### Quoted text
——————————
Nested Schema for apache_spark

Required:

  • cluster (String) Spark cluster for the connection
  • host (String) Hostname of the connection
  • method (String) Authentication method for the connection (http or thrift).

Optional:

  • auth (String) Auth
  • connect_retries (Number) Connection retries. Default=0
  • connect_timeout (Number) Connection time out in seconds. Default=10
  • organization (String) Organization ID
  • port (Number) Port for the connection. Default=443
  • user (String) User

Nested Schema for athena

Required:

  • database (String) Specify the database (data catalog) to build models into (lowercase only).
  • region_name (String) AWS region of your Athena instance.
  • s3_staging_dir (String) S3 location to store Athena query results and metadata. Must be in the format 's3://bucket-name/path/'.

Optional:

  • num_boto3_retries (Number) Number of times to retry boto3 requests (e.g. deleting S3 files for materialized tables).
  • num_iceberg_retries (Number) Number of times to retry iceberg commit queries to fix ICEBERG_COMMIT_ERROR.
  • num_retries (Number) Number of times to retry a failing query.
  • poll_interval (Number) Interval in seconds to use for polling the status of query results in Athena.
  • s3_data_dir (String) Prefix for storing tables, if different from the connection's S3 staging directory. Must be in the format 's3://bucket-name/path/'.
  • s3_data_naming (String) How to generate table paths in the S3 data directory.
  • s3_tmp_table_dir (String) Prefix for storing temporary tables, if different from the connection's S3 data directory. Must be in the format 's3://bucket-name/path/'.
  • spark_work_group (String) Identifier of Athena Spark workgroup for running Python models.
  • work_group (String) Identifier of Athena workgroup.

Nested Schema for bigquery

Required:

  • gcp_project_id (String) The GCP project ID to use for the connection

Optional:

  • application_id (String, Sensitive) OAuth Client ID. Required when using 'external-oauth-wif' authentication.
——————————
### Work to do
(a) According to the schema documentation, what is the default port for an apache_spark connection?
(b) Write out, character for character, the part of the records that opens with the line containing "Given: Expand the My Profile submenu chevron" and closes with the line containing "click(112, 81)", including both of those lines.
The schema documentation has nothing to do with the records that follow it.

### Material for the task
——————————
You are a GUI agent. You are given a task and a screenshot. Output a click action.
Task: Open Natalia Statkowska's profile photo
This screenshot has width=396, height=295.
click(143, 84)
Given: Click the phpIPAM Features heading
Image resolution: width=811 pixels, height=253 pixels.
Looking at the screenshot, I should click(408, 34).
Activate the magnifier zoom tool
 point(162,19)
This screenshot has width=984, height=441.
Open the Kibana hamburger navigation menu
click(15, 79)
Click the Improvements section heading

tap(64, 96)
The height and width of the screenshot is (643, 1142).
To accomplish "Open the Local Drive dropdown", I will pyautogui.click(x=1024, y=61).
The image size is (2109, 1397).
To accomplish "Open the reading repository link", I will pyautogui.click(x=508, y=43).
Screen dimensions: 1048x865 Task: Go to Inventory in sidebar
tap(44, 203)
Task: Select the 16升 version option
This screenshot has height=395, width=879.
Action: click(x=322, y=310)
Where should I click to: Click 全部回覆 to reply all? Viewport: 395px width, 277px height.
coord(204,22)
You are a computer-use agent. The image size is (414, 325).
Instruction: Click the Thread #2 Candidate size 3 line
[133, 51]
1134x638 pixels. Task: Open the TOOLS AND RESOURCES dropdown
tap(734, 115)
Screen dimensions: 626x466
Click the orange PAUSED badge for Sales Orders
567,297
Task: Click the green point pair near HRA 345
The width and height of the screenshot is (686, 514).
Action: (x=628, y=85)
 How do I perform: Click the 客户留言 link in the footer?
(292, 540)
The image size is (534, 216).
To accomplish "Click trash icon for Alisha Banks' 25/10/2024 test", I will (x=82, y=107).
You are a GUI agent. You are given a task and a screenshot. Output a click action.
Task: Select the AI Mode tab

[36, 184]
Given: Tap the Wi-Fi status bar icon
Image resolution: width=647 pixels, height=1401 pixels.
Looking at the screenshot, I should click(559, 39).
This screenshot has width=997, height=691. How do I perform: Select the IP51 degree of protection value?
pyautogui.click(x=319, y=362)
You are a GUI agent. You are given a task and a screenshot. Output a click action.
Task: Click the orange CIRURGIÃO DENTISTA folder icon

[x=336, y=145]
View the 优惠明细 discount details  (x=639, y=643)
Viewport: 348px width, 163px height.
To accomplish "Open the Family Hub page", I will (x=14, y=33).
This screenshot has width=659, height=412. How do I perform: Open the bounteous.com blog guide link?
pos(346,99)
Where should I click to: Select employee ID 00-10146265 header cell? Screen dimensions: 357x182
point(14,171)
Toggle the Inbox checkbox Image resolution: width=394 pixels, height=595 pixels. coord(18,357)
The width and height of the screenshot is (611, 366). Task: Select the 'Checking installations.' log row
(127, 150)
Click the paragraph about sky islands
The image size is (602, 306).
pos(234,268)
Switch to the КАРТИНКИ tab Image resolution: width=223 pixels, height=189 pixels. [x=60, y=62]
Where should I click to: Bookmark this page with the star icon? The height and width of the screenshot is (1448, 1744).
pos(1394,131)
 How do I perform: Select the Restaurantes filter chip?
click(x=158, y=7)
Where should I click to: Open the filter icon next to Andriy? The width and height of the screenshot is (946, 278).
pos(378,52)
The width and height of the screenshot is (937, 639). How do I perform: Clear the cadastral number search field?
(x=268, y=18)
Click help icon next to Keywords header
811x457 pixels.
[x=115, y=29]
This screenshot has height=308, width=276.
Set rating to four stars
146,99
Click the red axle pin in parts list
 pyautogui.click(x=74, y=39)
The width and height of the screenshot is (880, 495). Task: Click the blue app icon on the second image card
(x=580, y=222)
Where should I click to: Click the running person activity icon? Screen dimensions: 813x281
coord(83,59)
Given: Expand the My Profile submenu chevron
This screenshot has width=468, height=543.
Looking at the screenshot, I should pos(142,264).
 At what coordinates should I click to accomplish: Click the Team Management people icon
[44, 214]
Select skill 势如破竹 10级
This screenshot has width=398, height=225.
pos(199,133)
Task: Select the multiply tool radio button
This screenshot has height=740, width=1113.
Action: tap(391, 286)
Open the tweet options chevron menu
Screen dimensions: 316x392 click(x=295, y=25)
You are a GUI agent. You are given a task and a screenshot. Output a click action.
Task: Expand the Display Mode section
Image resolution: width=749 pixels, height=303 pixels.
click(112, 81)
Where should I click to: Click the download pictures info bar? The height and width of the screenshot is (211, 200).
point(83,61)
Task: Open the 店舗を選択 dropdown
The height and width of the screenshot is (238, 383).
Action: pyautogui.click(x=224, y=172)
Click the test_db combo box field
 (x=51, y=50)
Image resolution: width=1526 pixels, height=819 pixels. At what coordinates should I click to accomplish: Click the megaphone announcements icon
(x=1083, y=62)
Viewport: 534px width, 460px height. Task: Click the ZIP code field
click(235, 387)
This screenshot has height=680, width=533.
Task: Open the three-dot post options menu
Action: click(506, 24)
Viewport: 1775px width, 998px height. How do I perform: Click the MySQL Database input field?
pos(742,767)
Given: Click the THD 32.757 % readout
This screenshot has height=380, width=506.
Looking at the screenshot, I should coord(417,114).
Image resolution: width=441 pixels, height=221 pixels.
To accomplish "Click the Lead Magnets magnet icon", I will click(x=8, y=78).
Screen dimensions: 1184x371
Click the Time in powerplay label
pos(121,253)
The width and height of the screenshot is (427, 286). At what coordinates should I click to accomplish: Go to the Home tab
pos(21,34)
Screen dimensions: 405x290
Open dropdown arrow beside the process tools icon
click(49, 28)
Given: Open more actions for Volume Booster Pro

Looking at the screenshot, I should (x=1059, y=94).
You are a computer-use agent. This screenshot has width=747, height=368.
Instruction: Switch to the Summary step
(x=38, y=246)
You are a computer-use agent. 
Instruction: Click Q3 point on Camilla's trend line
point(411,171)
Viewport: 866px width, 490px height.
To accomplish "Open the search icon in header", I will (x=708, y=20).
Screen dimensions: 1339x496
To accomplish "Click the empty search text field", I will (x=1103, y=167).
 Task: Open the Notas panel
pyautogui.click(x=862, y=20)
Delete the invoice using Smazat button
——————————
### Replies
(a) 443

(b)
Given: Expand the My Profile submenu chevron
This screenshot has width=468, height=543.
Looking at the screenshot, I should pos(142,264).
 At what coordinates should I click to accomplish: Click the Team Management people icon
[44, 214]
Select skill 势如破竹 10级
This screenshot has width=398, height=225.
pos(199,133)
Task: Select the multiply tool radio button
This screenshot has height=740, width=1113.
Action: tap(391, 286)
Open the tweet options chevron menu
Screen dimensions: 316x392 click(x=295, y=25)
You are a GUI agent. You are given a task and a screenshot. Output a click action.
Task: Expand the Display Mode section
Image resolution: width=749 pixels, height=303 pixels.
click(112, 81)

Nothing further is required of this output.